Dieser Rechtsfehler muß jedoch nicht zur Teilaufhebung des Urteils führen, sondern kann durch eine Umstellung des Schuldspruchs berichtigt werden. Die hier ausgeworfene maßvolle Freiheitsstrafe von sechs Monaten mit Strafaussetzung zur Bewährung entspricht dem festgestellten Schuldumfang. § 265 StPO steht dem nicht entgegen (zu vgl. BGH NStZ 1996 S. 296 f). Die Feststellung von nur einer Tat erfolgt letztlich zugunsten der Angeklagten, weil anderes nicht festzustellen ist. Der Umstellung des Schuldspruchs steht auch nicht der zugunsten der Angeklagten erfolgte Teilfreispruch in erster Instanz entgegen. Insbesondere bei der Feststellung des abgeurteilten Tatumfanges entstehen keine Probleme, da die einzelnen Tatbeiträge genau voneinander abgrenzbar sind."
Dem tritt der Senat im Ergebnis bei, da auch die Ausführungen im Schriftsatz des Verteidigers vom 17. Juni 1999 in Erwiderung auf den Antrag der Generalstaatsanwaltschaft zu einer der Angeklagten günstigeren Entscheidung keinen Anlass geben, zumal darin - wie schon weitgehend in der Revisionsbegründung - lediglich in unzulässiger Weise die allein dem Tatrichter vorbehaltene Beweiswürdigung angegriffen wird.

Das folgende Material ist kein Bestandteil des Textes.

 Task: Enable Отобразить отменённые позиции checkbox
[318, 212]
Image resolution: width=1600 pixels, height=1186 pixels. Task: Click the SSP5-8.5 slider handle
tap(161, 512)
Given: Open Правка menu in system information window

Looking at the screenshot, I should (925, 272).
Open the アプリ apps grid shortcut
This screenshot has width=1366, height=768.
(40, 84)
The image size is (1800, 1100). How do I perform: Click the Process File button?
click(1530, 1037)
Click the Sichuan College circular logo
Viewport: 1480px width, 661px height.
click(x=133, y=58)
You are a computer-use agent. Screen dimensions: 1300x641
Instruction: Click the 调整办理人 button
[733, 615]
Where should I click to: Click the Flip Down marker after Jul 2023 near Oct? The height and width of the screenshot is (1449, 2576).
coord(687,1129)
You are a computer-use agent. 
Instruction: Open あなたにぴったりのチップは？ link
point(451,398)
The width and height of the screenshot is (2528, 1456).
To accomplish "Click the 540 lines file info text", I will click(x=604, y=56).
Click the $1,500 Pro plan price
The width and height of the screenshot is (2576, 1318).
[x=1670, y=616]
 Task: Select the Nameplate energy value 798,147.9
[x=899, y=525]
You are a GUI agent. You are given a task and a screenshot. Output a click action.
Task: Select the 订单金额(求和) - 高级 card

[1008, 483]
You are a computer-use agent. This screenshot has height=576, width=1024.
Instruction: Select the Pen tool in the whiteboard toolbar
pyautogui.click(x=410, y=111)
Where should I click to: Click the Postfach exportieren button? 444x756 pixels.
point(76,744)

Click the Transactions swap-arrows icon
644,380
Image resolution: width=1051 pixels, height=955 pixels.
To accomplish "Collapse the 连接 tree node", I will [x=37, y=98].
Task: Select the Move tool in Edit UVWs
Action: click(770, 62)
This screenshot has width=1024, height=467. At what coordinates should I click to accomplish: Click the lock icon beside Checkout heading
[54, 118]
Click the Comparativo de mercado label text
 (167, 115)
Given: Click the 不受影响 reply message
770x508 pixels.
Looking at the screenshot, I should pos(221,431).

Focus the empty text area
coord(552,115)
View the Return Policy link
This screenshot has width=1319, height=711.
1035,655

Die Revision war daher mit den sich aus dem Tenor ergebenden Umstellungen zum Schuld- und Rechtsfolgenausspruch als unbegründet zu verwerfen, da die Nachprüfung des Urteils aufgrund der Revisionsrechtfertigung im übrigen keinen durchgreifenden Rechtsfehler zum Nachteil der Angeklagten ergeben hat.
In der Liste der angewendeten Vorschriften (§ 260 Abs. 5 StPO) entfallen somit die §§ 53 und 54 StGB.
Die Kostenentscheidung folgt aus § 473 Abs. 1 StPO, weil das Rechtsmittel im Ergebnis erfolglos geblieben ist.